We prayed for Nathan. We also spoke our blessings for Joani. We spoke blessings for the people we had met on this trip. And then I thanked God for touching us today, for this special gift He has given us to remember.
“I love you, Olivia,” Nathan said and hugged Olivia.
“I love you, Nathan,” Olivia responded and hugged Nathan back.
We began to hug and said “I love you” together as we ended with singing together “You Make All Things Beautiful In Your Time”.
WHAT WE LIKE ABOUT OUR ROAD TRIP
“So what did you like about our road trip?” I asked the family as we entered the beautiful yellow fields of Poland bursting with rap seed flowers, ready to returned our beloved car after 40 days of driving.
Olivia shared first, “I like we didn’t have to carry ‘anything’ for a whole month. I love it how as we travel more in car, the more things we have, the more space we had. It was a miracle! In the beginning, both Joani and my small backpacks are in the front. Then Joani’ bag can go in the back. And then as we have ten thousand groceries, there is more space! So we put my backpack in the back, too!”

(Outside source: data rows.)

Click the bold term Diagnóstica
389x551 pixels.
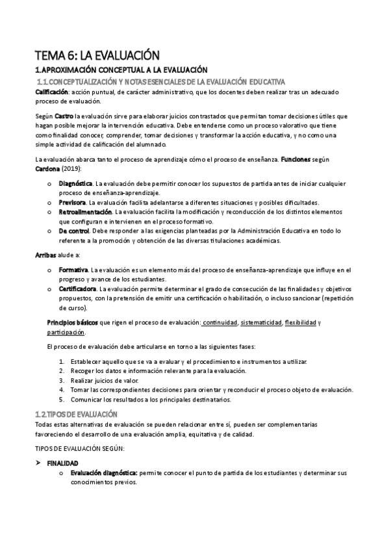[x=76, y=184]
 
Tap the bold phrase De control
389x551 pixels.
[x=75, y=230]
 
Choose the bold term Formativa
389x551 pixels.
[x=73, y=270]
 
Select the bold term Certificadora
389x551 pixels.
[x=77, y=288]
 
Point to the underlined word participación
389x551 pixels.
[x=66, y=332]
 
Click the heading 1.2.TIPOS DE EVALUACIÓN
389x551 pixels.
[x=76, y=414]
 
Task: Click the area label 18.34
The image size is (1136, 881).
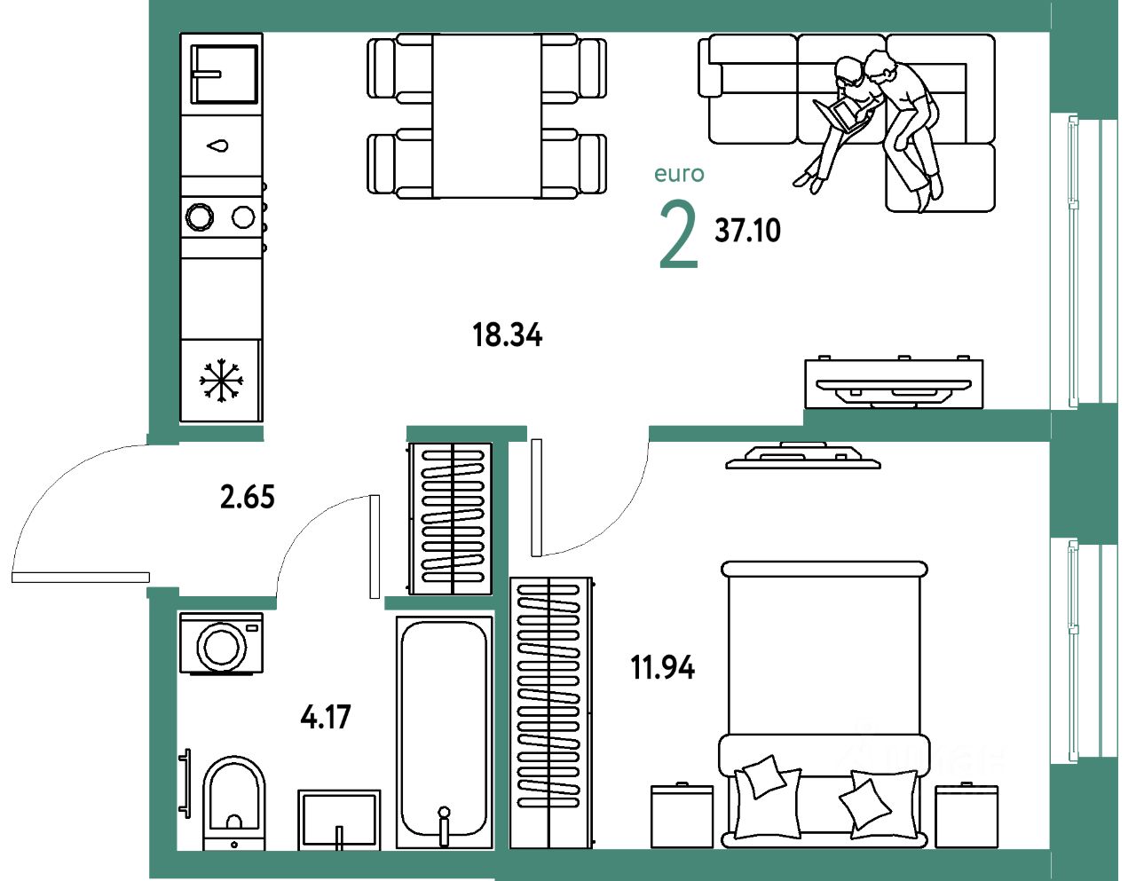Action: [507, 335]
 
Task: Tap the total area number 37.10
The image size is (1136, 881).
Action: [747, 231]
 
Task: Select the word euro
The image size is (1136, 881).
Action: [679, 174]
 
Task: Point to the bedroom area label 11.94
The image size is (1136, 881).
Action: [662, 667]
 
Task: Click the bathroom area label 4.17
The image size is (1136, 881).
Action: [326, 717]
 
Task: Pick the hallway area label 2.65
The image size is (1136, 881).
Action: [248, 497]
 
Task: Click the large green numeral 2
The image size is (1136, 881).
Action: [679, 235]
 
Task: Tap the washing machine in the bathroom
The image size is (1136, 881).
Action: [221, 644]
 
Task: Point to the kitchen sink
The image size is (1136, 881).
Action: [225, 74]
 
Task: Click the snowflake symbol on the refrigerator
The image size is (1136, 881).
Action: [220, 381]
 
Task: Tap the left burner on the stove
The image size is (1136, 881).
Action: [199, 216]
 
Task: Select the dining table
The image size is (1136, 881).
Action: [486, 115]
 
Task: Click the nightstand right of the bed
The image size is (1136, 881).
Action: [966, 815]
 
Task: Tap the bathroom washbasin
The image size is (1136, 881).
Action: [338, 818]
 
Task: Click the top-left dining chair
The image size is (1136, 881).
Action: [398, 68]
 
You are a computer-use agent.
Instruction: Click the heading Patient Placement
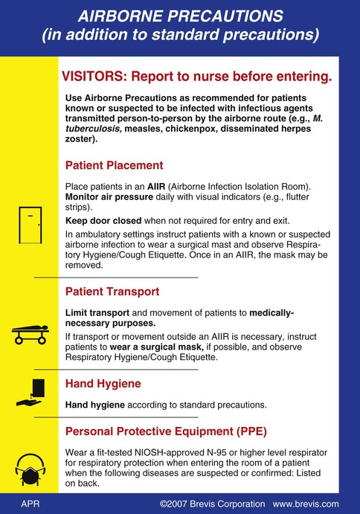pyautogui.click(x=115, y=165)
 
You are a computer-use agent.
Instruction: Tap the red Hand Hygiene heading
pyautogui.click(x=103, y=384)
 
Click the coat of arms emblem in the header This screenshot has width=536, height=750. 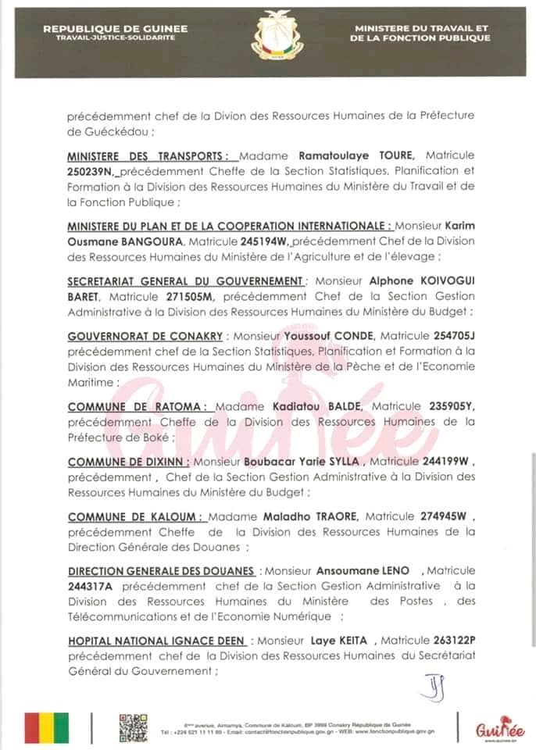268,36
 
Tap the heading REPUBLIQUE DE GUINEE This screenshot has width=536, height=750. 115,29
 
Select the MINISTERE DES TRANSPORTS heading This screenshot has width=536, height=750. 138,155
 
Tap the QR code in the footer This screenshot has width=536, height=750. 131,728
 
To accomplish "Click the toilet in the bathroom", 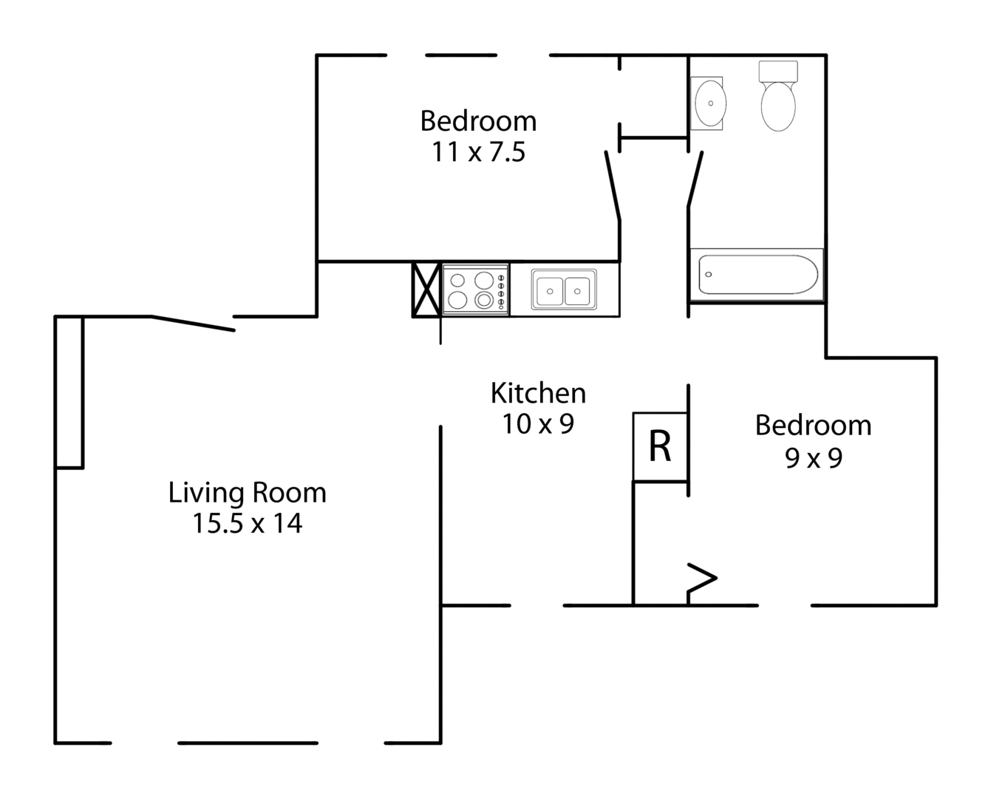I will (778, 98).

“I am also surprised how we can stuff everything in our ‘magic’ trunk,” Joani laughed. “Including a spare tire!”
“I used the front glove compartment like a storage shelve!” Annie added. “I also like the sense of freedom, flexibility, cosiness of having a car.”
“I like reading our book in the car,” Nathan shared next.

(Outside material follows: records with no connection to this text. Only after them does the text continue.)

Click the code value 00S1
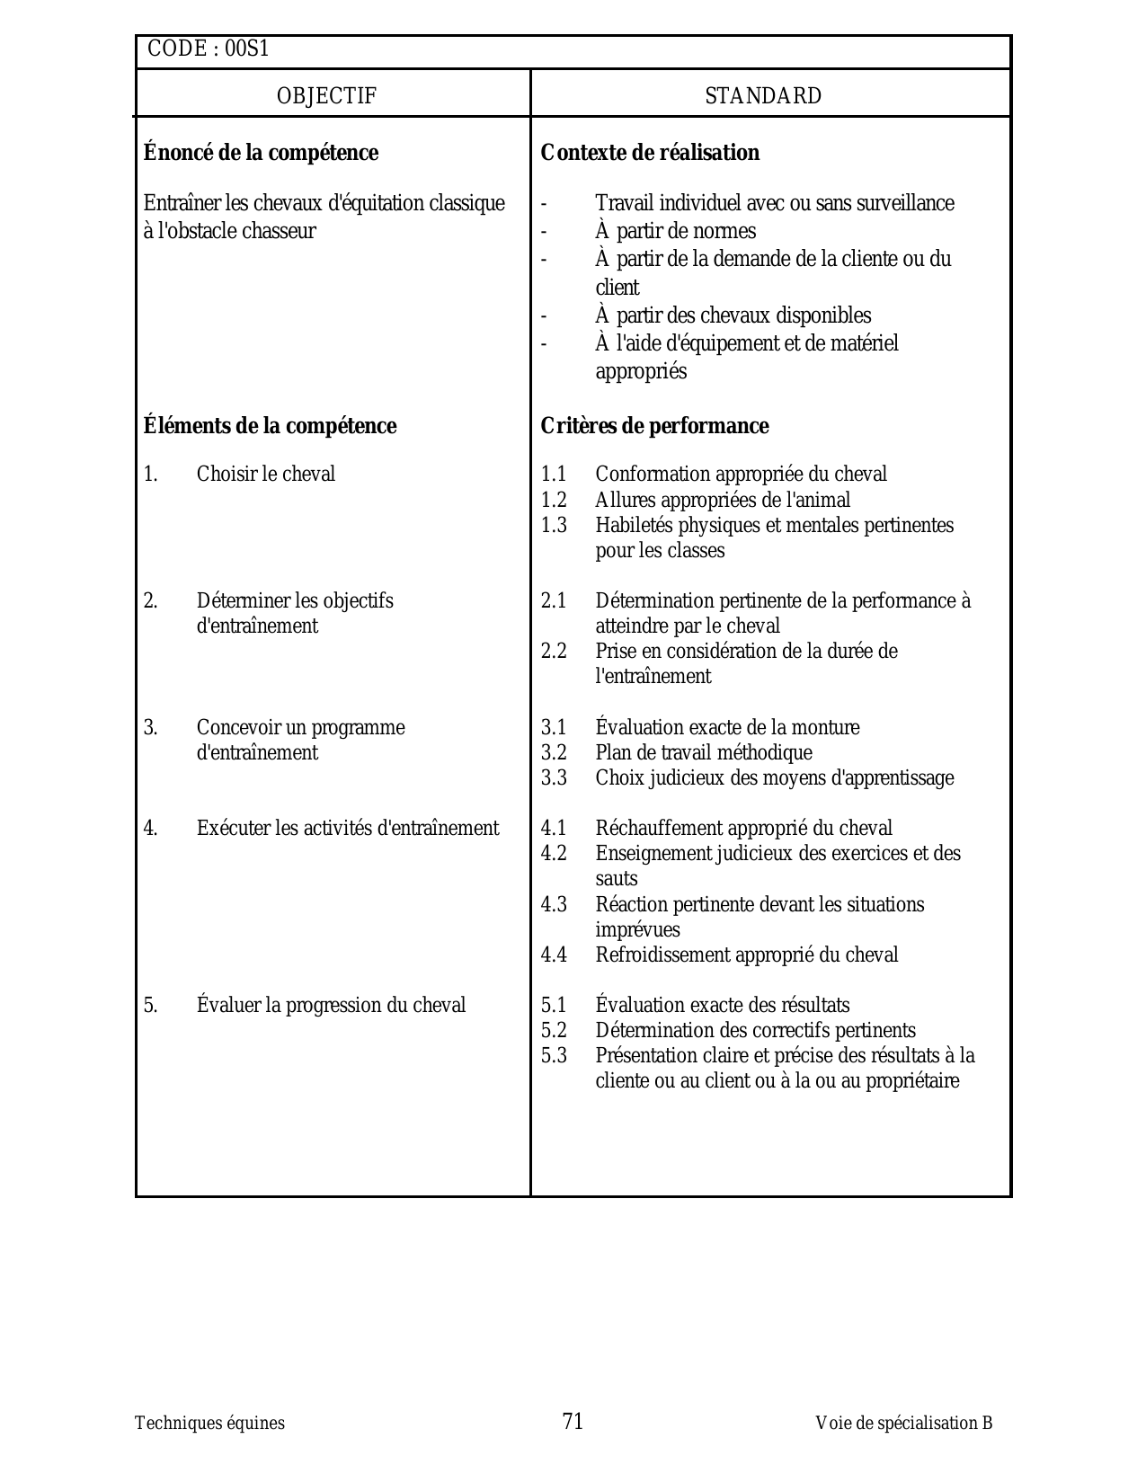click(x=246, y=49)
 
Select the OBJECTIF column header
click(x=326, y=96)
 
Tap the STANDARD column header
click(x=763, y=96)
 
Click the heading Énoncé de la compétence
click(x=261, y=153)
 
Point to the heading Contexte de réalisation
click(x=650, y=153)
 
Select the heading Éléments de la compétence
click(x=270, y=426)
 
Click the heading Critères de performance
click(x=654, y=426)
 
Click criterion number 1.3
click(x=554, y=526)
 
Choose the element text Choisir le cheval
click(x=266, y=475)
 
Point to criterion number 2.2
click(x=554, y=652)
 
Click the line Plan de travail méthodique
click(x=704, y=753)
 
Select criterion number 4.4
click(x=554, y=955)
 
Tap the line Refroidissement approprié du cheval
click(x=746, y=955)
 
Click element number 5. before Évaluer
click(x=150, y=1006)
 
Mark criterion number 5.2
click(x=554, y=1031)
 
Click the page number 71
click(x=573, y=1421)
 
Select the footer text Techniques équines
click(x=209, y=1424)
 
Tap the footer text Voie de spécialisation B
click(x=903, y=1424)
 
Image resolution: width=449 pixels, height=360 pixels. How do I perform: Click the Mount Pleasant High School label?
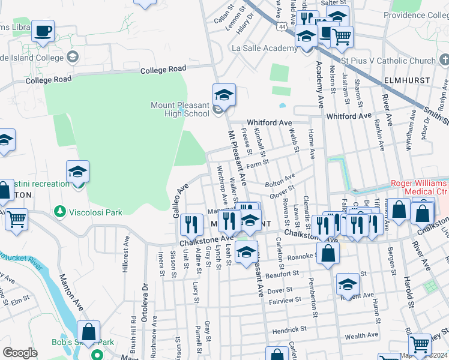[x=180, y=109]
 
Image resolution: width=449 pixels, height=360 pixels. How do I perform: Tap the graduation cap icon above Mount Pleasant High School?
[x=224, y=95]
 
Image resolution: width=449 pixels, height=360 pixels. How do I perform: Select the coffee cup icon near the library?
[x=43, y=31]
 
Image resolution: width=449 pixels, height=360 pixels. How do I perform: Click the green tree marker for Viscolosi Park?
[x=59, y=211]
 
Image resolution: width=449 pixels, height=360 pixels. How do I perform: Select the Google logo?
[x=20, y=353]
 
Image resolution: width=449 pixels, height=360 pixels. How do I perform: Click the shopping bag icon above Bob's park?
[x=88, y=331]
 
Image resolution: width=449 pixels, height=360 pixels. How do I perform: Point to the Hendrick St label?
[x=289, y=329]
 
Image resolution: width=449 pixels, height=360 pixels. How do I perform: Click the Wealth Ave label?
[x=361, y=335]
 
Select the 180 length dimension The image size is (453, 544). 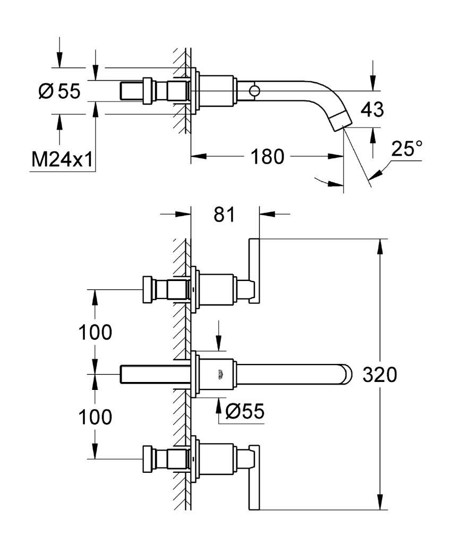267,157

“We read the book the most during our one month in the car than our entire year traveling,” Olivia added. “It was really nice. We got to do it regularly. We are almost done with one third of the book! We all took turn reading. We kept dad awake…”

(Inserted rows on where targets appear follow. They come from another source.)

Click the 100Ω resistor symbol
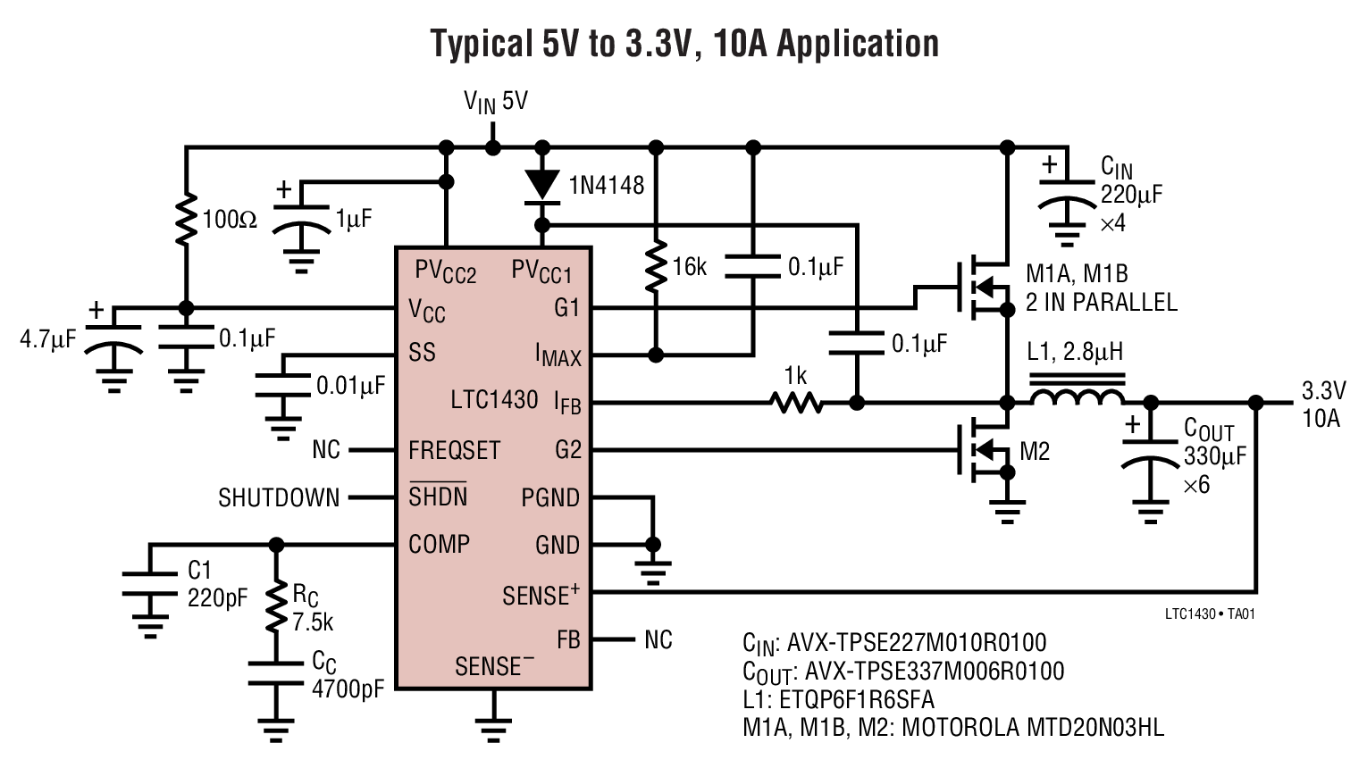click(x=186, y=219)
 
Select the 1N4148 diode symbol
click(x=541, y=184)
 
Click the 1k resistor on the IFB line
click(x=798, y=403)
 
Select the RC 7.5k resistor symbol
click(x=276, y=609)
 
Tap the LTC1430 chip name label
click(x=494, y=399)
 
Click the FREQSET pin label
click(x=454, y=450)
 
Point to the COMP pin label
click(x=439, y=544)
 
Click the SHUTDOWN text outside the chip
click(x=279, y=497)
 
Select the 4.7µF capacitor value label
click(x=49, y=340)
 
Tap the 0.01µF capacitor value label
click(x=350, y=386)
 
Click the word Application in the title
click(x=857, y=43)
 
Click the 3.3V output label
click(x=1322, y=391)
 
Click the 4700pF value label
click(x=348, y=689)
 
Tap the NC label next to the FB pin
click(x=658, y=639)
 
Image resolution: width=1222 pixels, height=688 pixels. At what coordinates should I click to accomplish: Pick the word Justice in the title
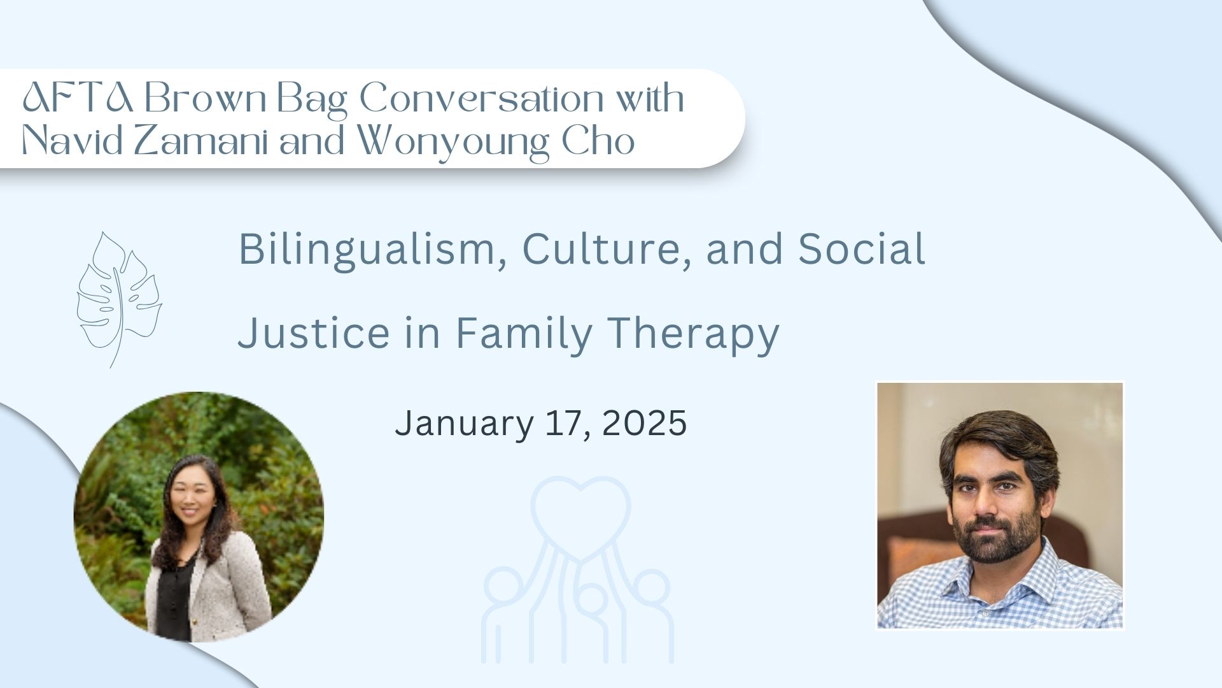coord(314,333)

“Yes, that was when I had the freedom to yell as loud as I wanted in the car: SHAKE IT OFF! SHAKE IF OFF (Taylor Swift’s famous song) to keep dad from falling asleep. Or we would do the UCLA cheers: UCLA, UCLA, fight, fight, fight!” Joani laughed. “I was losing my voice.”
“Another thing I like about our road trip was that we got to see friends and all the places we normally wouldn’t go to,” Nathan added.
“Yes, I like how we were able to go to small towns and country sides and to camp in the most amazing scenic places, along the lake, the sea, the mountains,” I shared dreamily. “While you were all sleeping in the car, I had to be awake the whole time so I got to see all the sceneries. I really like all the new spring leaves and flowers along the road.”
We started our road trip in Western Europe wanting to experience the countryside and to reconnect with old friends. The challenge of living out of the car became often too much to bear. But somehow we managed to adjust and to survive…Thanks to God, we not just survived, but we thrived.
2 thoughts on ““Stop Pushing Me!””
Thank you for being so open and honest with us about your relationships with each other. The description of arguments in the car vividly brought back memories of my family’s summer vacation trips camping by car, often 3-4 weeks traveling with us three children in the back seat. Ouch! One year my younger sister wanted to bring her pet parakeet along, so my parents hung the cage right by one of the back seat windows, and it swung and often dumped bird seed and water out in the cage and on us. Unfortunately we did not have this beautiful prayer time together then for God to bring healing between us three. How great and merciful God is to always help us reconcile with family members.
The children said that there is no word to describe your beautiful comment. it made us reel in laughter. We are thankful we didn’t bring a pet parakeet though we thought of bringing our cat.